### Direction:
Starting at the line that contains "Where should I" and continuing through the last of the rows, rewrite the text with "red square" replaced by "green triangle" and everything else unchanged. Leave the pictures out of your answer.

[Stored records]
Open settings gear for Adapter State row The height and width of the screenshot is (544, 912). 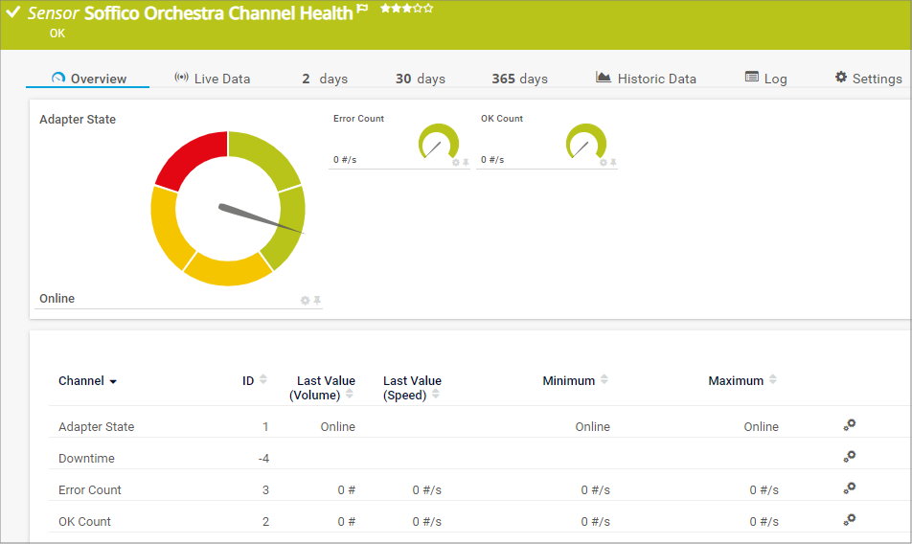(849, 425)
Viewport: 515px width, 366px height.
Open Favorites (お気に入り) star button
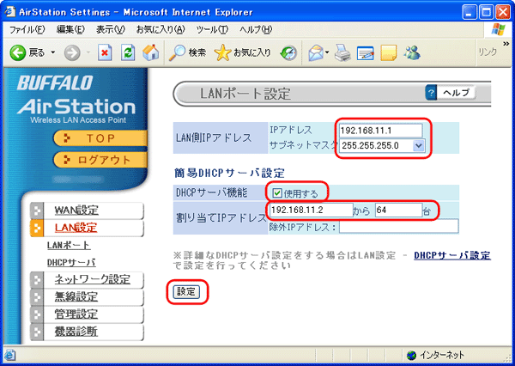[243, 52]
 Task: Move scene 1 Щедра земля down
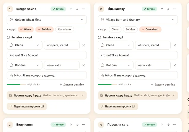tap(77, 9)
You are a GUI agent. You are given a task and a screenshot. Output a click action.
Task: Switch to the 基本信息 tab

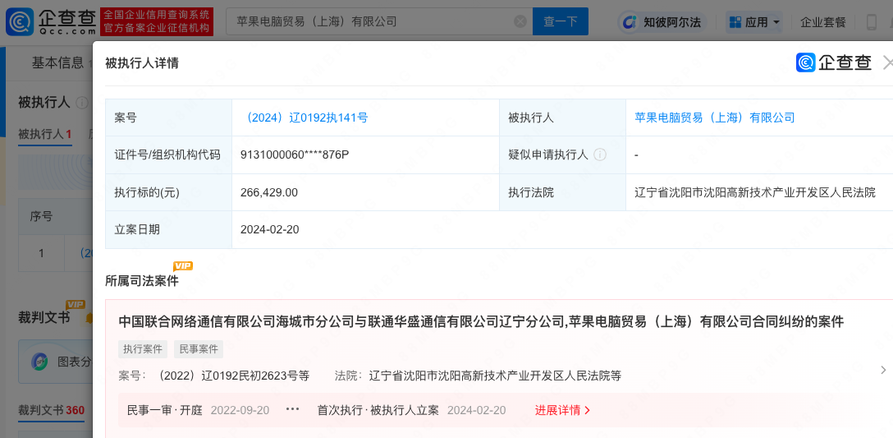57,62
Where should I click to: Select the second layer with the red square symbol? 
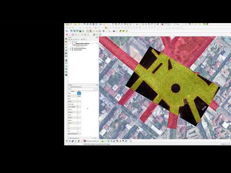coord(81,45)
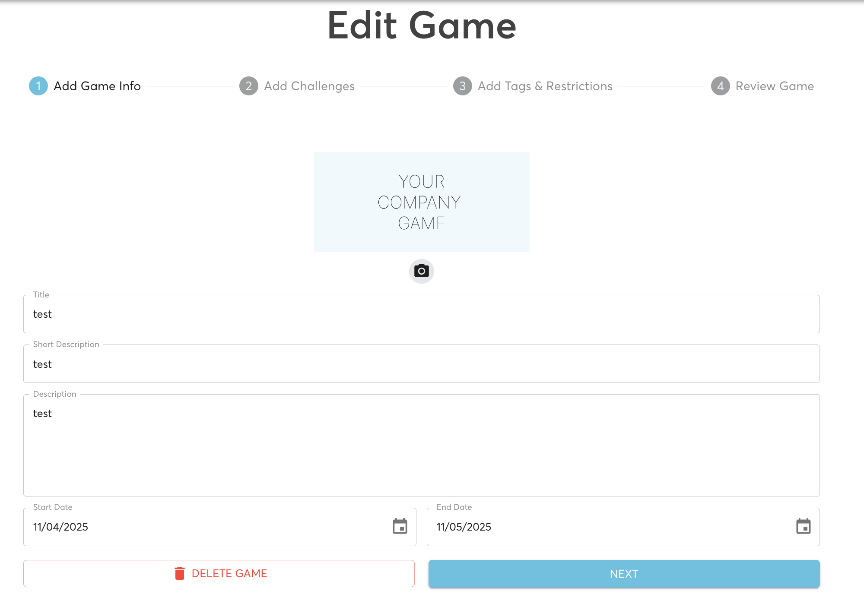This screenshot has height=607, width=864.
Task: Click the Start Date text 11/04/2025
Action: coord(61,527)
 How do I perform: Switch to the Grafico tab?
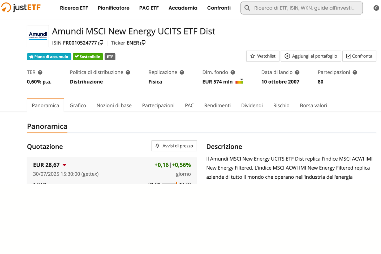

### Solution to the problem:
Where should I click to: Select the second layer with the green triangle symbol? 
coord(81,45)
This screenshot has height=607, width=864.
Task: Click the Start Date text 11/04/2025
Action: coord(61,527)
 How do I perform: Switch to the Grafico tab?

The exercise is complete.